By Miguel Macias, Guest Blogger and assistant professor at the department of Television and Radio at Brooklyn College.
Miguel, a youth media producer and MADRE volunteer, recently traveled to Bogota, Colombia to lead a multimedia workshop. The participants were young people affiliated with Taller de Vida, a MADRE sister organization. Below are his reflections on the experience, featuring a video produced by one of the participants.
I forgot about the dogs on the roofs. I used to look at them from the top floor of the house that Taller de Vida has in Usme, Bogota. And wondered about their lives. How much time did they spend on the roofs? did anyone ever walk them? is the culture gap between American and Colombian dogs bigger or smaller than the one between humans? As the taxi cab arrives to Usme I see the dogs on the roofs again. I forgot about them. The same way I forgot about the two policemen on one small motorcycle. About the thousands of Colombians trapped in the capital's omnipresent transit system where buses want to be trains and streets want to be tunnels. I forgot about the food, the watered down coffee, the local beer.
The memories start to arrive quickly. But for some reason I am not amused or excited... it feels like I was here a few days ago. Not a few years ago. A few years ago I was in Bogota for a week, teaching a group of students how to produce video. My time in Bogota consisted of trips back and forth from a neighborhood in the middle of Bogota, to Usme, a former small town that now has been absorbed by the huge city. This time I come back for two weeks to teach multimedia. I am not expecting to see a lot more of Bogota. So my taxi rides to Usme become my time to look at the city. Its small stores, its chaos, its military and police, students and professionals. In one of those taxi rides someone explains to me that the city is organized in different areas or "estratos" according to the average income of the neighborhood. The idea seems logical but extremely strange. Class is one of those things that North Americans don't like to talk about. Here... they don't need to talk about it... they are told what class they belong to. It's part of the reality so... why not put it on the table?
The first day of workshops is conducted at the top floor of the building Taller de Vida has in Usme. I look out of the window, watered down coffee in hand, and I see the dogs on the roofs.I try to remember the names of the students who will be taking part on the workshop. This will be a tough one. I realize as soon as I ask them to tell me some stories in writing. Some of the students are barely twenty years old and they have already been a part of an armed group in Colombia. Or two. My instinct pushes me to push them to give those stories away. So I can publish them. So I can surprise the readers of the world. With their stories. But when it becomes evident that these students are not particularly interested in remembering, or telling me amazing stories, stories of losses, of cruelty, unknown stories and experiences, I also realize that I am not interested in pushing them to talk to me. It's their choice, not mine.
Memory is a funny thing. I am fascinated by it. Perhaps because my own memory is always influencing what I do. Teaching these young students from Bogota I wonder about their memories. And I wonder about how those memories shape who they are. One of the people I met in Bogota told me: "I've met people who have gone through horrible things, and they are fine.
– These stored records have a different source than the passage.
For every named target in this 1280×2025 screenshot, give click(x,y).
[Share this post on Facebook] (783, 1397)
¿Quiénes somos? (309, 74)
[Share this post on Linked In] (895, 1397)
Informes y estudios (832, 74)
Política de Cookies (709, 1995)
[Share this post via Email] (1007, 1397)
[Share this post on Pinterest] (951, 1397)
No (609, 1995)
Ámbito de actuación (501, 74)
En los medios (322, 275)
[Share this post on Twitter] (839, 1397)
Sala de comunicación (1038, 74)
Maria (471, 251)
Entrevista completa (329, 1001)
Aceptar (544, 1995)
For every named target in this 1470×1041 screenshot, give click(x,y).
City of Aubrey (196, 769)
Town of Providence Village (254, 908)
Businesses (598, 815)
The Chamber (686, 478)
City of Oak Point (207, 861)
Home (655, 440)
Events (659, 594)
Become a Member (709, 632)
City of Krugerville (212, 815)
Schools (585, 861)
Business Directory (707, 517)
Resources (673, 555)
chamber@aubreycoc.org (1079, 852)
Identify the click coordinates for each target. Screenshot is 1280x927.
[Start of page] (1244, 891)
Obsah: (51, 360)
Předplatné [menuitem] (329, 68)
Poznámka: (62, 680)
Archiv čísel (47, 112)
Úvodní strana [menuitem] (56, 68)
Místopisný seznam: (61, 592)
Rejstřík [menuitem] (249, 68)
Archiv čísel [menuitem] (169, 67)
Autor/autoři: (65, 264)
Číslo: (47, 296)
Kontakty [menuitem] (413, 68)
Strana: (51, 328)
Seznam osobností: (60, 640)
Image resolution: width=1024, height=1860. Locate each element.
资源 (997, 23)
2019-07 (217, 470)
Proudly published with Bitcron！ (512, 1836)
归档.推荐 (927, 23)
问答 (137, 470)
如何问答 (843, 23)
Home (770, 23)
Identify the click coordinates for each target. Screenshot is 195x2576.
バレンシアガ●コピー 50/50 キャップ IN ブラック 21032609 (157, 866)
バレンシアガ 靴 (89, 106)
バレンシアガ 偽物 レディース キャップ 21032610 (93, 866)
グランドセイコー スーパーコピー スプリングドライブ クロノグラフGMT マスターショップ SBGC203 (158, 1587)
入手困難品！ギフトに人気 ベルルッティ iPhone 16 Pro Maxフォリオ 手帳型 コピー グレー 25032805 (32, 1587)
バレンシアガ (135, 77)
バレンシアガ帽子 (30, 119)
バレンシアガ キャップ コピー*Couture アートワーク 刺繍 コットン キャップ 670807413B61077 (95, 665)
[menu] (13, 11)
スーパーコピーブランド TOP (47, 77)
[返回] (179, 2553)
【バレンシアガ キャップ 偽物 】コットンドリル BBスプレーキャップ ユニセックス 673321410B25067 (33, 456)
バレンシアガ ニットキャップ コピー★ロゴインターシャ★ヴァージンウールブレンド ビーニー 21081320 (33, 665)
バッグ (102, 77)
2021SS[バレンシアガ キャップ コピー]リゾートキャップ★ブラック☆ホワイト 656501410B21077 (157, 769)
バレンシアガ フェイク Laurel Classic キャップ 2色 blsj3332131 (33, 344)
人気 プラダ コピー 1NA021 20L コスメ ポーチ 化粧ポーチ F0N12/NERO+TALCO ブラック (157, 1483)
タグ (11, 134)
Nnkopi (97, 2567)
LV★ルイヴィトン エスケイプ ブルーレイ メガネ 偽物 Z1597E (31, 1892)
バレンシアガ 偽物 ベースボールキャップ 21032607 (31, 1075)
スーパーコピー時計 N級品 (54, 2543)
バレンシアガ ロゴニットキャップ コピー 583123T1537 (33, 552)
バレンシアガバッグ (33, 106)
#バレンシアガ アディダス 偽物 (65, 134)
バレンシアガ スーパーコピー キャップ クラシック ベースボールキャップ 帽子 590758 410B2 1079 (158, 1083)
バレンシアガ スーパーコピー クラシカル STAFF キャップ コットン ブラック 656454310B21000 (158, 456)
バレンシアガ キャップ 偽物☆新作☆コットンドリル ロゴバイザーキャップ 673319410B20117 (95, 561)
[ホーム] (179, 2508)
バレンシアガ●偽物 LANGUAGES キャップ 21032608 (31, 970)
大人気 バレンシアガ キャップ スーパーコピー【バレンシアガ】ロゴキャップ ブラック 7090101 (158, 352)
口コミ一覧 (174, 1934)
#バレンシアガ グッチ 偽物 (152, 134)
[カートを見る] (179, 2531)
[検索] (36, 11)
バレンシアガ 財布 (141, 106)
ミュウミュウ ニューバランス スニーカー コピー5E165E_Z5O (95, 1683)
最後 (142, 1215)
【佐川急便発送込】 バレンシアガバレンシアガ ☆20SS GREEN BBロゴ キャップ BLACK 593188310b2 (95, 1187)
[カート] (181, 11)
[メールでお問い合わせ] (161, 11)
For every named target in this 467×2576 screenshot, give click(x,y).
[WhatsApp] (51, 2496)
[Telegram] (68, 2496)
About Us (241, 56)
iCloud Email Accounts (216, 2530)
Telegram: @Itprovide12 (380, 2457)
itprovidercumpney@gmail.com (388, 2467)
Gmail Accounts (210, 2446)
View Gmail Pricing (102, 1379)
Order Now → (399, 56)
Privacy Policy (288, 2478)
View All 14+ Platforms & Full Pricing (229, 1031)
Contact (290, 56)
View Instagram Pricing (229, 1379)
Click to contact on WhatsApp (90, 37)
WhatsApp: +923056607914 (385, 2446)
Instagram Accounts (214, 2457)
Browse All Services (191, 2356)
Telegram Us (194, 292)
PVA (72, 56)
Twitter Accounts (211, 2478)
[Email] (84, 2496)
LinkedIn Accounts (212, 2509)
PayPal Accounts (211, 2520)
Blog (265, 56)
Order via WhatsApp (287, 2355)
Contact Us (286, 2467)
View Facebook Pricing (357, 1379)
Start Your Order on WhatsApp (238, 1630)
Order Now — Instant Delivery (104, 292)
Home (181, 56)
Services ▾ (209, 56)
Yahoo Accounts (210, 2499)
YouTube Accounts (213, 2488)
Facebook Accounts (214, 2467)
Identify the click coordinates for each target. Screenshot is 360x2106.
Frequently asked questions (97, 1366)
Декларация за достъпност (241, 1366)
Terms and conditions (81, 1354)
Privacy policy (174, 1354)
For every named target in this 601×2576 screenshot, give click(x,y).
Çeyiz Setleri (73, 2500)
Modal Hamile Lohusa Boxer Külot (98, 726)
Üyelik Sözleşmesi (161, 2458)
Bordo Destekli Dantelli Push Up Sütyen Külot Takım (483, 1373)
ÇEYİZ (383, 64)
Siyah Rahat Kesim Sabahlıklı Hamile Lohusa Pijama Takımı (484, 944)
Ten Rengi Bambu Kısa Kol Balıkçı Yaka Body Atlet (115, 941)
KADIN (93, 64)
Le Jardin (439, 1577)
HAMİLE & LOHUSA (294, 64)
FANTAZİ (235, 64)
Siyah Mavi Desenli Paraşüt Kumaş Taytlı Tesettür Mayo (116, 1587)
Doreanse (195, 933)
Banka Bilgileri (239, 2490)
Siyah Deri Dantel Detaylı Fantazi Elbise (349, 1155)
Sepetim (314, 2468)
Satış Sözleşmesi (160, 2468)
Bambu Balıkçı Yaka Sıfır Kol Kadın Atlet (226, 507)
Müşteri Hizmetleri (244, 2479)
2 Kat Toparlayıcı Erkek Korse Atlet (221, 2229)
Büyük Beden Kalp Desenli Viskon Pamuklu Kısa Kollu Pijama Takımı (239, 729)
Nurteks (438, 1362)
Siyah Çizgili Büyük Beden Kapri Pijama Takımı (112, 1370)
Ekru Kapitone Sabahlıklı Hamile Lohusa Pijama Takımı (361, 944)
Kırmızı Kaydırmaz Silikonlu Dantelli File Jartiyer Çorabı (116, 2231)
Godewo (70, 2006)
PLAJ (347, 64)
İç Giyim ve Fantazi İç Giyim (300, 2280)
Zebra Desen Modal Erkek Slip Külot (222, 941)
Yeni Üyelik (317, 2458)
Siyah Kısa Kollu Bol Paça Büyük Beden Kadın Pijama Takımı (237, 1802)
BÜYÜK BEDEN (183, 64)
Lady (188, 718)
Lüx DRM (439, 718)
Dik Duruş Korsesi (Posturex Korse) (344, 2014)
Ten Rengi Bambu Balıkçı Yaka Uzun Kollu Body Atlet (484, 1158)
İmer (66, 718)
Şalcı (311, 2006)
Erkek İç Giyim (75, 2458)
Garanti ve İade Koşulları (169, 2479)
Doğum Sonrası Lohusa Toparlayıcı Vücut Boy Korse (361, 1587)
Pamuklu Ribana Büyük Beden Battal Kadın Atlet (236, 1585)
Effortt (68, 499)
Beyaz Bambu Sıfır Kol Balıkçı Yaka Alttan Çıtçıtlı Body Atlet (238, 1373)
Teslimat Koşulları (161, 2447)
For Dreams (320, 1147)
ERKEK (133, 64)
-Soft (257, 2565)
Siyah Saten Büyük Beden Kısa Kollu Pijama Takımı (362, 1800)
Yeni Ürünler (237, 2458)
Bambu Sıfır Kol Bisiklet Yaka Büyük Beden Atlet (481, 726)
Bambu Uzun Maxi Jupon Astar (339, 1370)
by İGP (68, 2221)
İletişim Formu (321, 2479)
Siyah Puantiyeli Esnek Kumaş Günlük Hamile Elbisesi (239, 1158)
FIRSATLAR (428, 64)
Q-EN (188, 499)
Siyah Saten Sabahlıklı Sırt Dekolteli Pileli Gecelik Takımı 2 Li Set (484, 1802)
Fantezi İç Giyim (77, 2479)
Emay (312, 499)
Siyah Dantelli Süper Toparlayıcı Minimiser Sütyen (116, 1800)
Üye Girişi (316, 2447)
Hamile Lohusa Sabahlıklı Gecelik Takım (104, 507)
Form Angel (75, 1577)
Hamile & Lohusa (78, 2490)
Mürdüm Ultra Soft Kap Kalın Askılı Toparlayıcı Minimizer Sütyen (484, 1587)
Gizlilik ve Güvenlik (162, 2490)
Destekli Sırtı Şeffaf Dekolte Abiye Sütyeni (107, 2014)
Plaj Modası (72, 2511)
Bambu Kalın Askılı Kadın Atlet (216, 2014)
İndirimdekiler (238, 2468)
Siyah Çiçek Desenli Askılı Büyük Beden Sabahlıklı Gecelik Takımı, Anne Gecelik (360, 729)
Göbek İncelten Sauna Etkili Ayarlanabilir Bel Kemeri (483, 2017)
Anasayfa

No psychological consequences... that I can see". But can it be that these young people are immune to the kind of things they went through? Some of them certainly look like it. That is... assuming that the kind of things they went through are actually horrible and traumatic for them. Maybe these realities are just the norm for them. Maybe they grew up with them and never saw this environment, this political violence the country has been involved in for so long, as extraordinary. Nothing extraordinary.
I took a bunch of memories back from my two weeks in Bogota. Most of them will be posted soon on the web in the form of stories the students created. In the end they did give me their stories... maybe not the ones I was expecting. But they did give me their stories. It was hard work... not all of them knew how to put their memories on the paper... but they did it. One of the students I worked with, Jorge Quesada, produced a video about the circus-like artists who perform in front of the stopped cars when the traffic lights turn red in Bogota.
But I also came back with the feeling that I had missed something. I try to figure things out around me. Analyze, calculate, analyze more, explore the look of the people around me... analyze even more. And I left Bogota without the conclusions that I usually reach. Maybe I needed more time. Maybe I need to come back and have the opportunity to ask more questions. And maybe I will. Because I still feel there is a story that needs to be told. There is a messy body of memories, history, experiences, opinions, years, interpretations, conflicts. And I want to deconstruct it. Understand how the consciousness of this conflict is built. And maybe then I'll feel that I gave something significant back to those Colombians who gave me their trust.